• **Dataset records**
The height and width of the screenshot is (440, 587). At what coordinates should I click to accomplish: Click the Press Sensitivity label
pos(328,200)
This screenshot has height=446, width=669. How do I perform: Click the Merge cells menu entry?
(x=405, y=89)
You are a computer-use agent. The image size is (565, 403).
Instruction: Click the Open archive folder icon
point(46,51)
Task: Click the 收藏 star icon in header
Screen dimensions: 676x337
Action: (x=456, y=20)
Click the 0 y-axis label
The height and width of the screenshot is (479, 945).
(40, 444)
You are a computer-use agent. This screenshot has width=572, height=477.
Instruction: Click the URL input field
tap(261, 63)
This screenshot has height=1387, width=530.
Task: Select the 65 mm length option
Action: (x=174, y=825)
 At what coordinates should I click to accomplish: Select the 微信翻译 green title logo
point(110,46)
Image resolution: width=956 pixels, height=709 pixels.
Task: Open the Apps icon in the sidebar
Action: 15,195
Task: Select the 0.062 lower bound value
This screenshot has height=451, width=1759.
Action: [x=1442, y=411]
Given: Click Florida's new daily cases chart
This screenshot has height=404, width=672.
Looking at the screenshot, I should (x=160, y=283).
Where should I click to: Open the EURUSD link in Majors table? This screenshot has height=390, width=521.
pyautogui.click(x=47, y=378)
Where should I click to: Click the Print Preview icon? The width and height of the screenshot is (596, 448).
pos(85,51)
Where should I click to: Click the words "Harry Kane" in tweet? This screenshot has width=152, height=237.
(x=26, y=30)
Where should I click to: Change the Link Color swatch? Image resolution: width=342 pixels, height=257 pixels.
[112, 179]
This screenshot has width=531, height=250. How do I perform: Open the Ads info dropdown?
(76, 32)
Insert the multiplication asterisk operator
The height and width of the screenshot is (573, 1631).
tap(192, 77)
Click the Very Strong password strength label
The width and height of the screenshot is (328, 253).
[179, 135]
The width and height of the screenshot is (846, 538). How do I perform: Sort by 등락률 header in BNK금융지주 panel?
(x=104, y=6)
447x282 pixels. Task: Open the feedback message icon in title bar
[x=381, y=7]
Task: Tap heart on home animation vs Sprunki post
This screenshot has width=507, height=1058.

• **About this task**
Reproduce the entries in full, exactly as written.

• **Reply**
The height and width of the screenshot is (440, 587). At what coordinates should I click to accomplish: Click the Press Sensitivity label
pos(328,200)
This screenshot has height=446, width=669. How do I perform: Click the Merge cells menu entry?
(x=405, y=89)
You are a computer-use agent. The image size is (565, 403).
Instruction: Click the Open archive folder icon
point(46,51)
Task: Click the 收藏 star icon in header
Screen dimensions: 676x337
Action: (x=456, y=20)
Click the 0 y-axis label
The height and width of the screenshot is (479, 945).
(40, 444)
You are a computer-use agent. This screenshot has width=572, height=477.
Instruction: Click the URL input field
tap(261, 63)
This screenshot has height=1387, width=530.
Task: Select the 65 mm length option
Action: (x=174, y=825)
 At what coordinates should I click to accomplish: Select the 微信翻译 green title logo
point(110,46)
Image resolution: width=956 pixels, height=709 pixels.
Task: Open the Apps icon in the sidebar
Action: 15,195
Task: Select the 0.062 lower bound value
This screenshot has height=451, width=1759.
Action: [x=1442, y=411]
Given: Click Florida's new daily cases chart
This screenshot has height=404, width=672.
Looking at the screenshot, I should (x=160, y=283).
Where should I click to: Open the EURUSD link in Majors table? This screenshot has height=390, width=521.
pyautogui.click(x=47, y=378)
Where should I click to: Click the Print Preview icon? The width and height of the screenshot is (596, 448).
pos(85,51)
Where should I click to: Click the words "Harry Kane" in tweet? This screenshot has width=152, height=237.
(x=26, y=30)
Where should I click to: Change the Link Color swatch? Image resolution: width=342 pixels, height=257 pixels.
[112, 179]
This screenshot has width=531, height=250. How do I perform: Open the Ads info dropdown?
(76, 32)
Insert the multiplication asterisk operator
The height and width of the screenshot is (573, 1631).
tap(192, 77)
Click the Very Strong password strength label
The width and height of the screenshot is (328, 253).
[179, 135]
The width and height of the screenshot is (846, 538). How do I perform: Sort by 등락률 header in BNK금융지주 panel?
(x=104, y=6)
447x282 pixels. Task: Open the feedback message icon in title bar
[x=381, y=7]
Task: Tap heart on home animation vs Sprunki post
This screenshot has width=507, height=1058.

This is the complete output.